I Think I Saw That Flying Squirrel Suit on eBay
{... this is another version of the version of the version I misplaced somewhere on my hard drive, so until that gets re-transcribed, enjoy this one. I was still wobbly from surgery and more than a tad zonked on Vicodin when I made it through a cold February rain to her loft. What with the French roast, the green tea cookies, and the smart conversation, I really hated to leave. Stay tuned for an update ...}
One day the phone rings. Laurie Anderson picks it up. It’s NASA, a voice says, and we want to hire you as our first artist-in-residence.
Now, Anderson, a performance artist who has hitchhiked to the North Pole and experienced near-death in the Himalayas, is as intrepid as she is insatiably curious. But this threw even her for a loop.
She hung up, thinking it was a prank. And a pretty damn good one. NASA called back, and Anderson spent 2002 doing all kinds of things she never imagined. “They never had one before,” she says. “So I said, "What do I do?" And they said, "We don't know. What do you think you should do?"
What Anderson did was create The End of the Moon, her current one-woman show that comes Nov. 20 to the Art Institute of Chicago. “It was incredibly freeing,” Anderson says. “So I invented the job. The End of the Moon is the story of how I did that - how I thought about where to go, what to do, what to see, what to make. In the end, what to make is totally intimidating.”

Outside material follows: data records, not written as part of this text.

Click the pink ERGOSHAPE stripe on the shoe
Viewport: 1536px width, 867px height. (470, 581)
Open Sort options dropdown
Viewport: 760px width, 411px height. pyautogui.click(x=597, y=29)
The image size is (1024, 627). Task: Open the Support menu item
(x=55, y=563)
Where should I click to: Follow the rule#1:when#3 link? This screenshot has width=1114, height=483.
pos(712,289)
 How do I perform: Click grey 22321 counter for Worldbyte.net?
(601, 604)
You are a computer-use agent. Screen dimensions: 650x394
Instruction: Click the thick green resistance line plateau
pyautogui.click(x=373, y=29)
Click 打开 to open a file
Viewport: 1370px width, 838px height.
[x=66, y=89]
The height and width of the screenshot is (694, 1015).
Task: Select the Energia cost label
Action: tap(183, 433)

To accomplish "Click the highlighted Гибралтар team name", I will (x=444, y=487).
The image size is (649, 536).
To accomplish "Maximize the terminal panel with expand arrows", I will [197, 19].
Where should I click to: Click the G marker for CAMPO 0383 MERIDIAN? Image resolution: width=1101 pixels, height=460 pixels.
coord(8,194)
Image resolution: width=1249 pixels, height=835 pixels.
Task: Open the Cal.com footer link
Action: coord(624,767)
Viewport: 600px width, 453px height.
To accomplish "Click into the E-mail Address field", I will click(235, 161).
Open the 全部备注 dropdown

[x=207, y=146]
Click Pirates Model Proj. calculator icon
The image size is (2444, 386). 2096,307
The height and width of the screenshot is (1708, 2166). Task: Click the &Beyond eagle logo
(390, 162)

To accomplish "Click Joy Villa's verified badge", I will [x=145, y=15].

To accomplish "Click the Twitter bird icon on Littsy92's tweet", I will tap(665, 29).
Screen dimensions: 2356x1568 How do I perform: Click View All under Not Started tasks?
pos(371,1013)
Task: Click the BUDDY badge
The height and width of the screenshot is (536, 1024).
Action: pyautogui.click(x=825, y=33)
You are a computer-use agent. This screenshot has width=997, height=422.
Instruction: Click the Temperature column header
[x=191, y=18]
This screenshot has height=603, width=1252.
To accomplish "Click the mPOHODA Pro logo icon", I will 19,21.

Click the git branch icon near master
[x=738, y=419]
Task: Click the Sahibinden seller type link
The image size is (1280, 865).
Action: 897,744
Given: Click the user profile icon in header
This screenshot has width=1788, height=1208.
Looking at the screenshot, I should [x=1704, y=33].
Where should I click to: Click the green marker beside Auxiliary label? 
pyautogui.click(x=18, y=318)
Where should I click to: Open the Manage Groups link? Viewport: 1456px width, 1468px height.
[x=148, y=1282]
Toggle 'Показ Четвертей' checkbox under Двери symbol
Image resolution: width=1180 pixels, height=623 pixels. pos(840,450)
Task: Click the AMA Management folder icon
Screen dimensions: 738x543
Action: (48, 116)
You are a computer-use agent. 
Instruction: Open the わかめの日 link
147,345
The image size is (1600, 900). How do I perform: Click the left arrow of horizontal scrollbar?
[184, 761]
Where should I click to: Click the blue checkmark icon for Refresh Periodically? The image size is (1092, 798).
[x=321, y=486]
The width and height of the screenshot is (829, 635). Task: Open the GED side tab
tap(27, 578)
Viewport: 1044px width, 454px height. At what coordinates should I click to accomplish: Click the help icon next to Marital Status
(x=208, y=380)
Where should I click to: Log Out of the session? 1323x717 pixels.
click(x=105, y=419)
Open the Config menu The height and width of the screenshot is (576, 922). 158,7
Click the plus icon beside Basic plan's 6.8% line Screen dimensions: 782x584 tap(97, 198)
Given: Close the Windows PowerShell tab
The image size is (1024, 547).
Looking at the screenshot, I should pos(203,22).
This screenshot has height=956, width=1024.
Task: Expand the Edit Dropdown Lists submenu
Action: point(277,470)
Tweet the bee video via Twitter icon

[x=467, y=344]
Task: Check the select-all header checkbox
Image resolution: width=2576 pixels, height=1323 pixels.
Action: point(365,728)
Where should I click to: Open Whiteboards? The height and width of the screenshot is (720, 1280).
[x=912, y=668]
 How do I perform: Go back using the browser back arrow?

We’re sitting in Anderson’s airy, Zen-calm TriBeCa loft, which she calls her “bachelorette pad.” Her boyfriend, the leather-clad New York rocker Lou Reed, is on the road – though that’s his portrait hanging on one of the walls. (An image of the Dalai Lama is its only competition). That’s not the sweet funk of incense floating across the room, but rather the intoxicating, French-roasted aroma from a pot of Peet’s Coffee brewing in the corner. This isn’t Tibet, but downtown Manhattan, after all.
Anderson, at 57, is as pixie-like as ever. Her wide smile produces big dimples, and conversation spills from her with an ease as certain as the encyclopedic whir of her intellect. This is handy, since Moon is scarcely more than 90 minutes of Anderson talking. There’s a few minutes of viola, and some evocative light and stage design, but the show is stripped down to the basics.
Much of the piece reflects on Anderson’s adventures with NASA. “They’re already doing colossal art projects,” she says, “like building a stairway to space out of nano-tubes. This is Jack and the Beanstalk stuff. Biological electronics. I met people I would never meet otherwise: An ex-NAVY Seal, a mountaineer. One of his friends, who was also a mountain climber, had just climbed a mountain and died in a cave in the snow. He went to get his friend’s body in the same snowstorm to bring it down. I don’t know guys like that in the New York art world.”
Anderson’s loft lies in viewing distance of the World Trade Center site. The events of 9/11 lent a strange prescience to her 1982 hit “O, Superman” (“Here come the planes/They’re American planes/Made in America”), which sounded eerie to start with. With Moon, Anderson sketches a vivid and unlikely analogy for the catastrophe, one that only begins on that morning in September.
“I've become more and more aware that this is a sad piece,” she says. “And I didn't think that it was when I wrote it. But I understood, touring it, that it's really about losing something. I wrote this when we were going into this war with Iraq, and what I lost was my country. I think that I am not alone in feeling this way: this feeling of uneasiness and sadness and loss.”
These are things Anderson finds hard to put into words. “I don’t want to say things in words like ‘terror’ and ‘torture’ and ‘loss’ and ‘sadness.’,” she says, explaining why the violin and viola have become important to her work again, as they were when she began in the 1970s. “But a violin says that right away and right to your heart. And it doesn’t do it in a rhetorical way. It does it in an emotional way. It comes in through your skin.”
Something Anderson’s peers might lament is that she was the first – and last – artist to receive the NASA seal of approval. The program was a one-shot deal. We have to wonder though, now that Internet millionaires are ponying up long green for day trips to outer space, if Anderson considered taking the big ride.
“I’m such a cheapskate,” she says. “No. But there’s an incredible ride near Dollywood that I would recommend over that. It’s a large cylinder, right in the road to Dollywood. Big cylinder, a net in the middle. The cylinder is about 100 feet in diameter, padded. You walk onto the net suspended in the middle of it in a kind of flying squirrel outfit, and they turn on a giant fan and you start to fly. Wow. I did it all day. I went back again and again.“
It’s not just another roadside attraction?
“It’s a big roadside attraction. Ask anybody. Go flying in a squirrel suit. Unbelievable!”